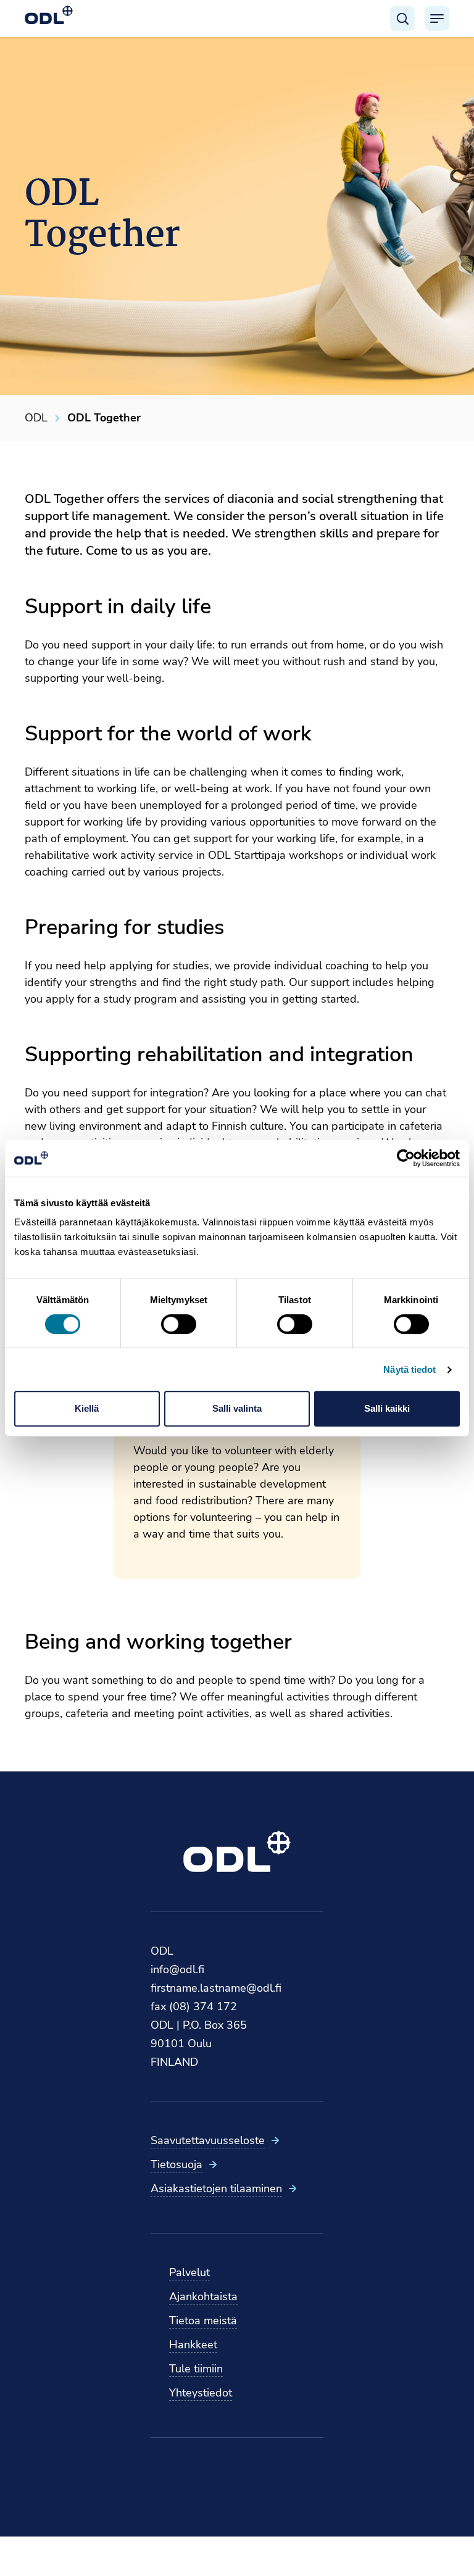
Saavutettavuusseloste (208, 2140)
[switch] (178, 1324)
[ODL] (49, 15)
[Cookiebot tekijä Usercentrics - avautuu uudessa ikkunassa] (406, 1158)
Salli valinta (237, 1408)
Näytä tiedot (409, 1369)
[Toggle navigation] (437, 18)
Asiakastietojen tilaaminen (216, 2188)
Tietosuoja (176, 2164)
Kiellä (87, 1408)
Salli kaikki (387, 1408)
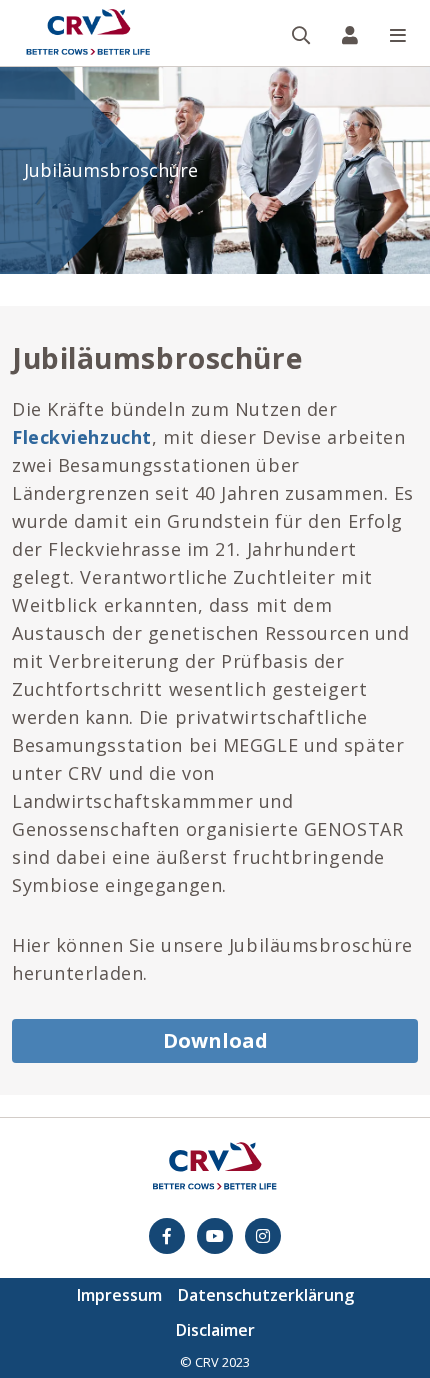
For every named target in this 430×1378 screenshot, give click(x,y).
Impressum (119, 1295)
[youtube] (215, 1236)
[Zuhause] (88, 33)
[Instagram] (263, 1236)
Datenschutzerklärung (266, 1295)
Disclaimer (215, 1330)
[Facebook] (167, 1236)
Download (215, 1040)
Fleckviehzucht (82, 437)
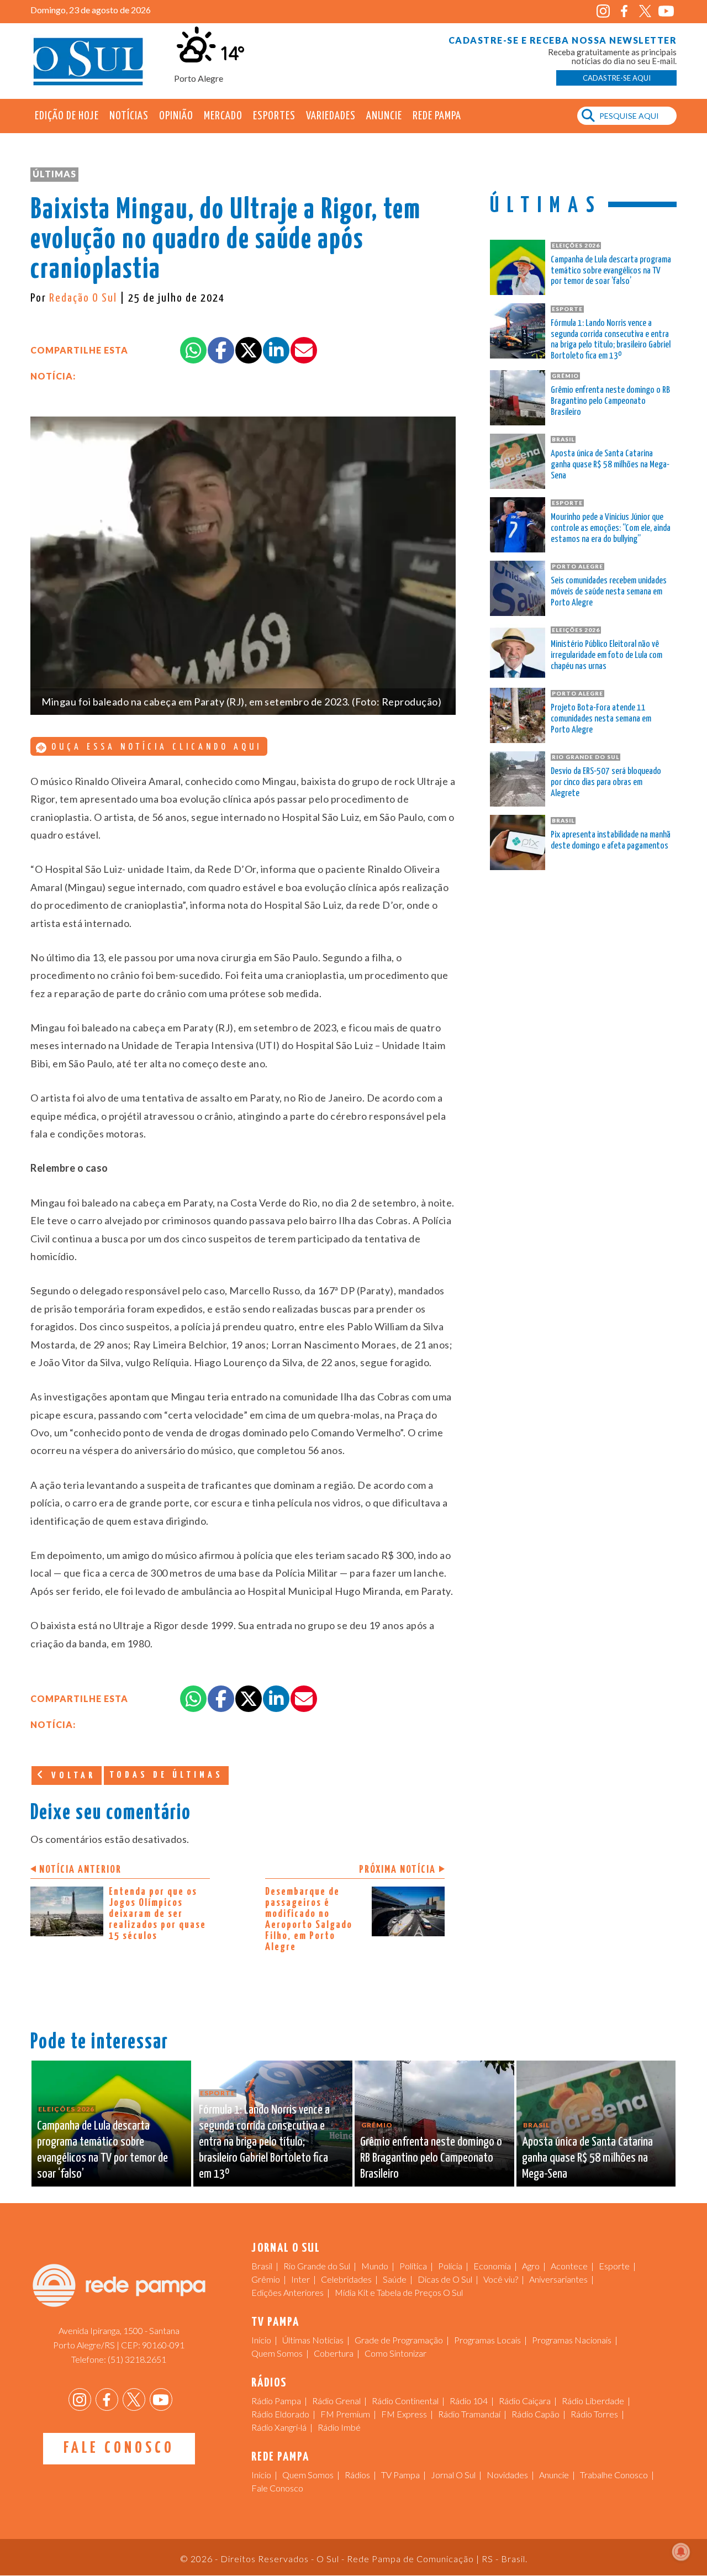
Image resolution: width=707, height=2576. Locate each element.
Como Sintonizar (395, 2353)
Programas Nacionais (571, 2340)
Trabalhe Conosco (614, 2474)
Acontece (569, 2266)
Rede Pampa (437, 116)
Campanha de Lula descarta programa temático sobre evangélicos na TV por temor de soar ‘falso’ (611, 271)
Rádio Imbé (339, 2427)
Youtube (665, 11)
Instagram (602, 11)
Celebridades (346, 2279)
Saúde (395, 2279)
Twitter (644, 11)
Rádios (357, 2474)
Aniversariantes (558, 2279)
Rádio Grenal (336, 2400)
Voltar (71, 1775)
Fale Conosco (119, 2448)
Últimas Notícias (313, 2340)
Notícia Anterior (80, 1869)
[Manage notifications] (681, 2552)
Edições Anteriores (287, 2292)
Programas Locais (487, 2340)
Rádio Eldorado (280, 2414)
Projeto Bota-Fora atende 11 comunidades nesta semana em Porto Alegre (601, 719)
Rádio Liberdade (593, 2400)
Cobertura (334, 2353)
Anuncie (384, 116)
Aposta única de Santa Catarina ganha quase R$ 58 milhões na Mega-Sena (610, 465)
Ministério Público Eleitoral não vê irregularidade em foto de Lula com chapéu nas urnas (606, 655)
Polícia (450, 2266)
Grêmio (265, 2279)
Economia (492, 2266)
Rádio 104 (469, 2400)
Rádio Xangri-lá (279, 2427)
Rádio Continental (405, 2400)
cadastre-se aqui (617, 77)
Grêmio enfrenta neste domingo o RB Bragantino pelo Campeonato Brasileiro (610, 401)
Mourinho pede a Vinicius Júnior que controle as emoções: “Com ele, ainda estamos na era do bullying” (611, 528)
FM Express (404, 2414)
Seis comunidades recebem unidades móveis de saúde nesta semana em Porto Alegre (609, 592)
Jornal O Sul (88, 60)
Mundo (374, 2266)
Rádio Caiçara (525, 2400)
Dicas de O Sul (445, 2279)
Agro (531, 2266)
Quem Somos (277, 2353)
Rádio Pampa (276, 2400)
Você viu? (500, 2279)
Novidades (507, 2474)
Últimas (54, 173)
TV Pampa (400, 2474)
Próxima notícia (397, 1869)
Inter (300, 2279)
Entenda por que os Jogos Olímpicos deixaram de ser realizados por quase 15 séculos (157, 1914)
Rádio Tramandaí (469, 2414)
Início (261, 2340)
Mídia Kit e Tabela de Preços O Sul (399, 2292)
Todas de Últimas (166, 1775)
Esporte (614, 2266)
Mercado (223, 116)
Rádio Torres (594, 2414)
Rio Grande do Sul (316, 2266)
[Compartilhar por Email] (304, 350)
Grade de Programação (399, 2340)
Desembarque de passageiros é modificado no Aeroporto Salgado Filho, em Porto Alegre (308, 1919)
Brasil (261, 2266)
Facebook (623, 11)
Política (413, 2266)
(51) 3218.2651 (137, 2359)
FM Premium (345, 2414)
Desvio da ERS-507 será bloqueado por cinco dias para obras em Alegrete (606, 782)
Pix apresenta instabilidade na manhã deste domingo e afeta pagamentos (611, 840)
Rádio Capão (535, 2414)
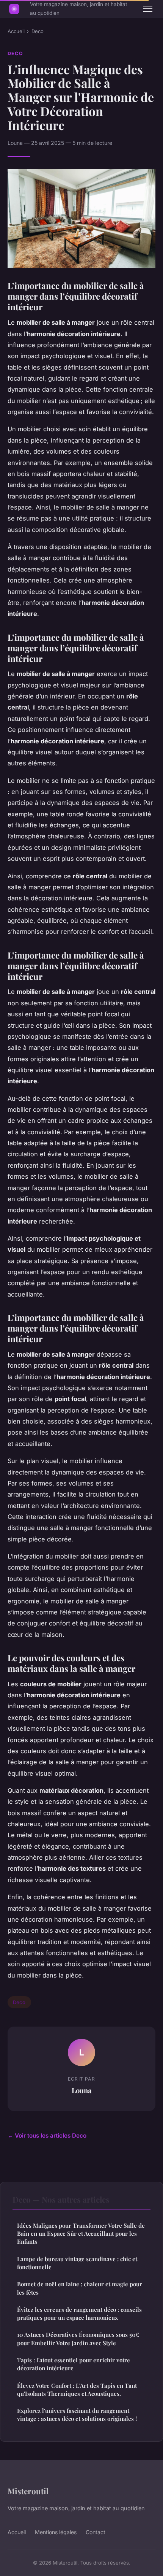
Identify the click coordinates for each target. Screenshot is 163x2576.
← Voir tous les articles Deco (47, 2135)
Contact (95, 2532)
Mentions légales (56, 2532)
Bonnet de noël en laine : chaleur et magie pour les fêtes (79, 2288)
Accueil (16, 31)
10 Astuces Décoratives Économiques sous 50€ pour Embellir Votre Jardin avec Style (78, 2338)
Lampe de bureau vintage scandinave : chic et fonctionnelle (77, 2263)
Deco (37, 31)
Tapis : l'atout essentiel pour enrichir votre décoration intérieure (73, 2364)
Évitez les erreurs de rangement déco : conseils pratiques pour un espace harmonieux (79, 2313)
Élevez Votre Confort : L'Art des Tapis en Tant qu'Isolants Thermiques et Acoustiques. (77, 2389)
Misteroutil (28, 2491)
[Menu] (147, 9)
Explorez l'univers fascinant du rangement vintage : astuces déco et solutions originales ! (77, 2414)
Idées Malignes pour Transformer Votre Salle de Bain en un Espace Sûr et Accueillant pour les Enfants (81, 2234)
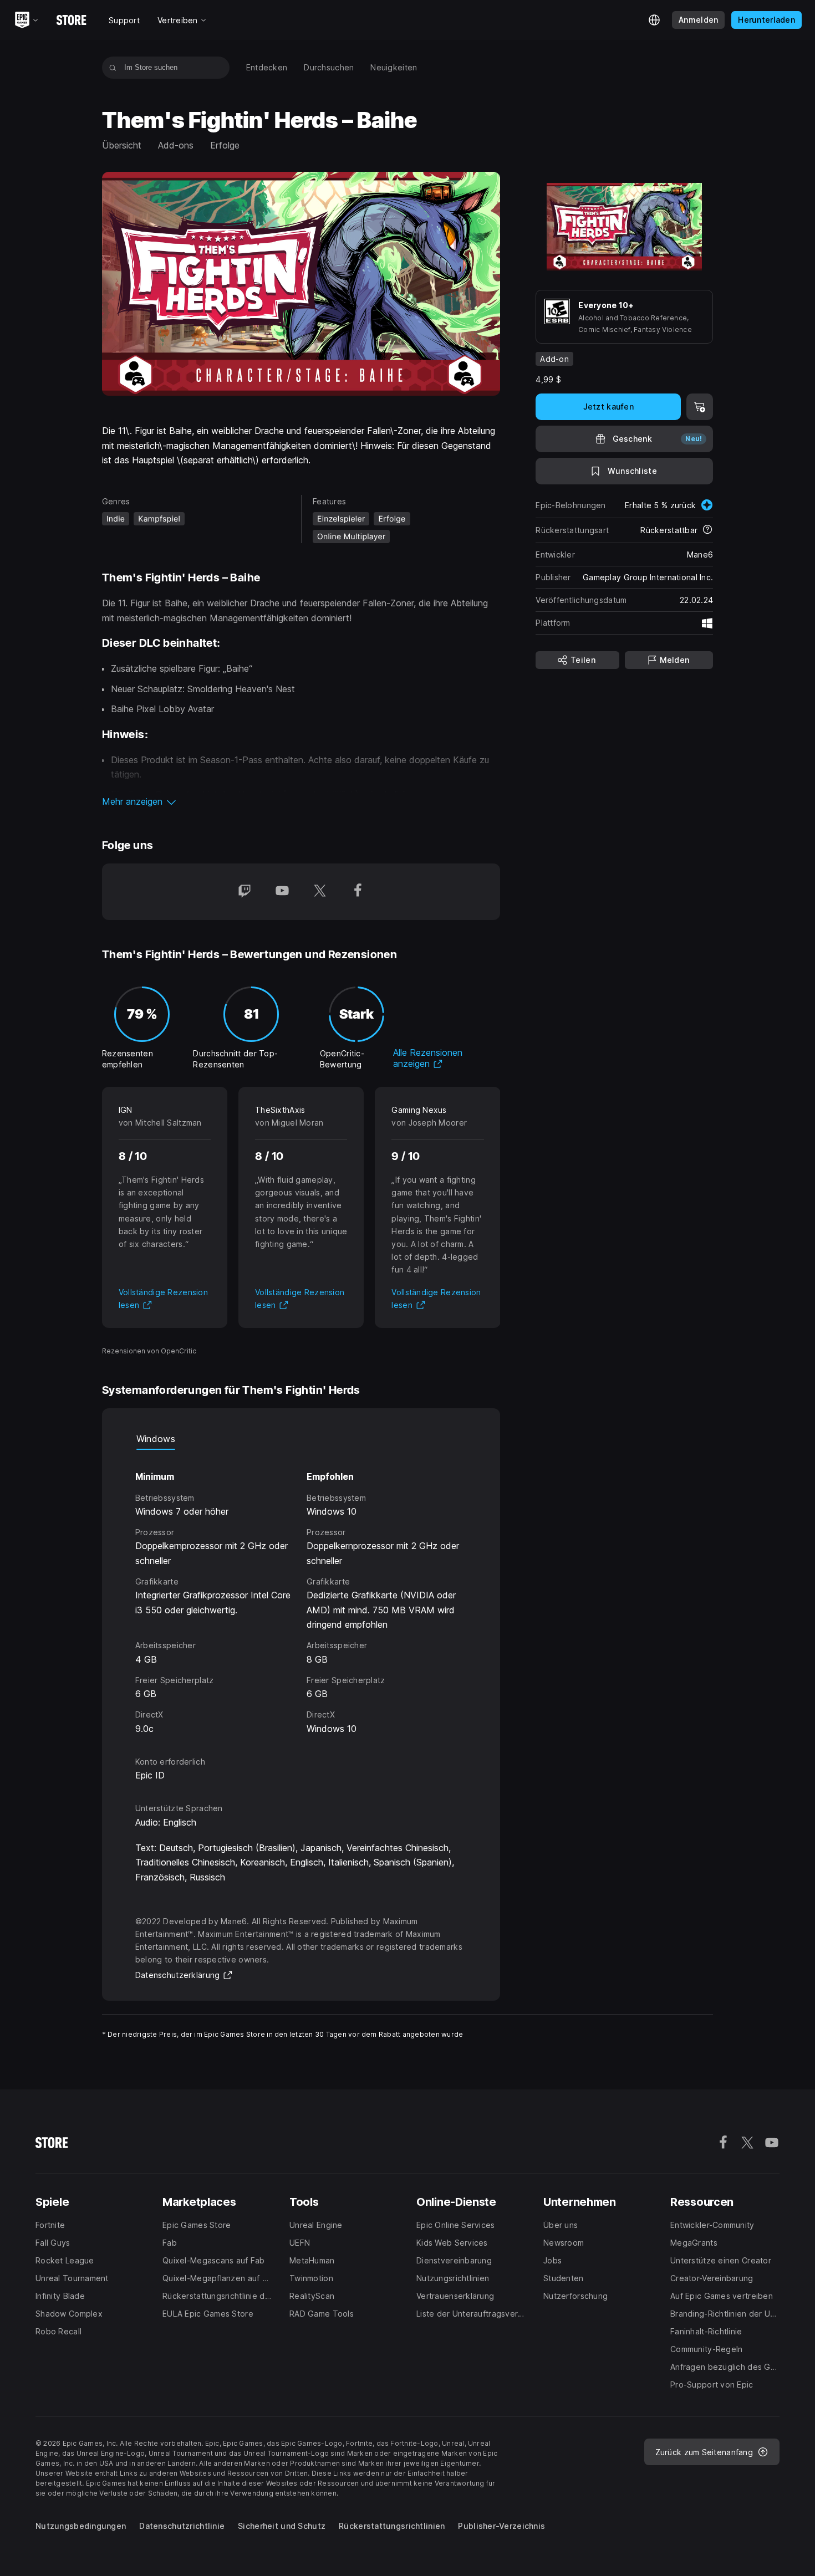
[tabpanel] (301, 1593)
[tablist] (301, 1439)
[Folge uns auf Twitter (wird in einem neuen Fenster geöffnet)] (320, 892)
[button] (301, 801)
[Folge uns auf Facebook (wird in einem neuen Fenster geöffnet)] (357, 892)
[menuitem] (267, 68)
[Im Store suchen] (112, 68)
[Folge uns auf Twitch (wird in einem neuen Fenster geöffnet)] (244, 892)
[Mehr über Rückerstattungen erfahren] (707, 530)
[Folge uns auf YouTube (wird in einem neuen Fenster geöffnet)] (282, 892)
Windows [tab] (155, 1438)
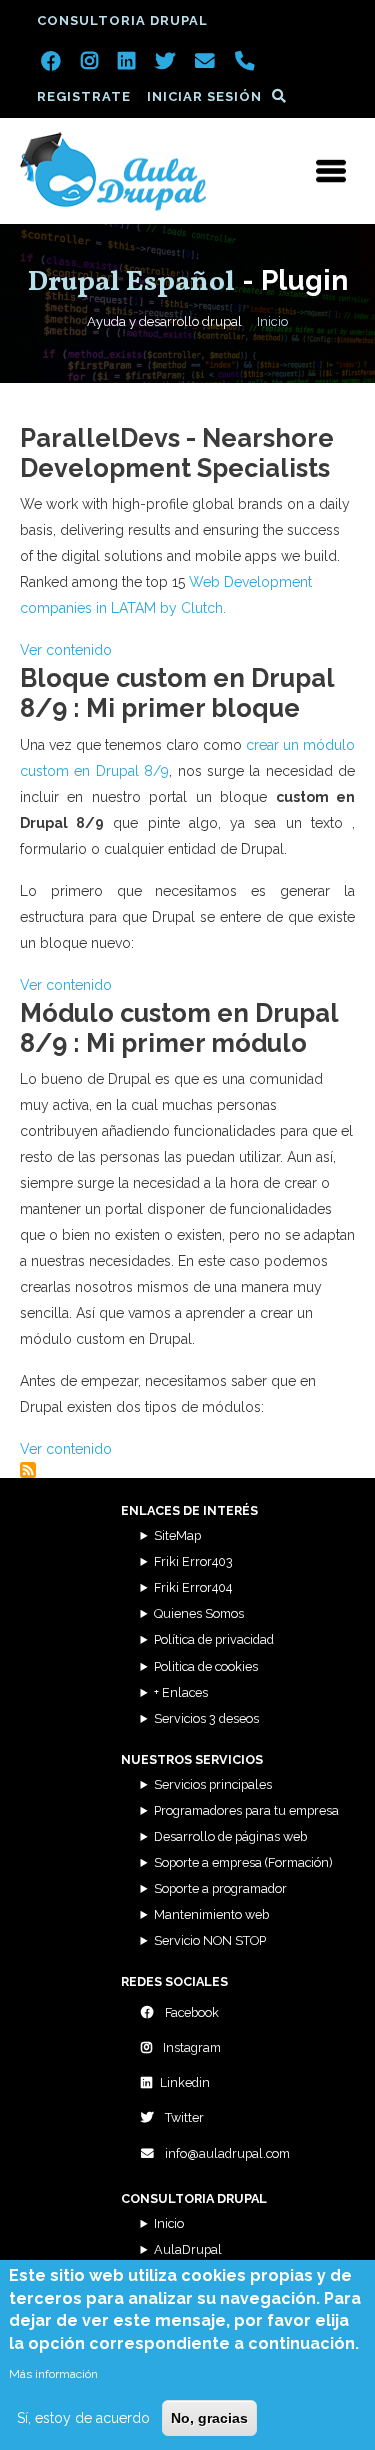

· · ·

### [HOW TO COMPLETE THIS TASK]
From the line holding "Grêmio enfrenta neste" to the line holding "FM Premium (345, 2414)", inclusive, restate each line above exactly as written.

### [REPLY TO THE EXERCISE]
Grêmio enfrenta neste domingo o RB Bragantino pelo Campeonato Brasileiro (610, 401)
Mourinho pede a Vinicius Júnior que controle as emoções: “Com ele, ainda estamos na era do bullying” (611, 528)
FM Express (404, 2414)
Seis comunidades recebem unidades móveis de saúde nesta semana em Porto Alegre (609, 592)
Jornal O Sul (88, 60)
Mundo (374, 2266)
Rádio Caiçara (525, 2400)
Dicas de O Sul (445, 2279)
Agro (531, 2266)
Quem Somos (277, 2353)
Rádio Pampa (276, 2400)
Você viu? (500, 2279)
Novidades (507, 2474)
Últimas (54, 173)
TV Pampa (400, 2474)
Próxima notícia (397, 1869)
Inter (300, 2279)
Entenda por que os Jogos Olímpicos deixaram de ser realizados por quase 15 séculos (157, 1914)
Rádio Tramandaí (469, 2414)
Início (261, 2340)
Mídia Kit e Tabela de Preços O Sul (399, 2292)
Todas de Últimas (166, 1775)
Esporte (614, 2266)
Mercado (223, 116)
Rádio Torres (594, 2414)
Rio Grande do Sul (316, 2266)
[Compartilhar por Email] (304, 350)
Grade de Programação (399, 2340)
Desembarque de passageiros é modificado no Aeroporto Salgado Filho, em Porto Alegre (308, 1919)
Brasil (261, 2266)
Facebook (623, 11)
Política (413, 2266)
(51) 3218.2651 (137, 2359)
FM Premium (345, 2414)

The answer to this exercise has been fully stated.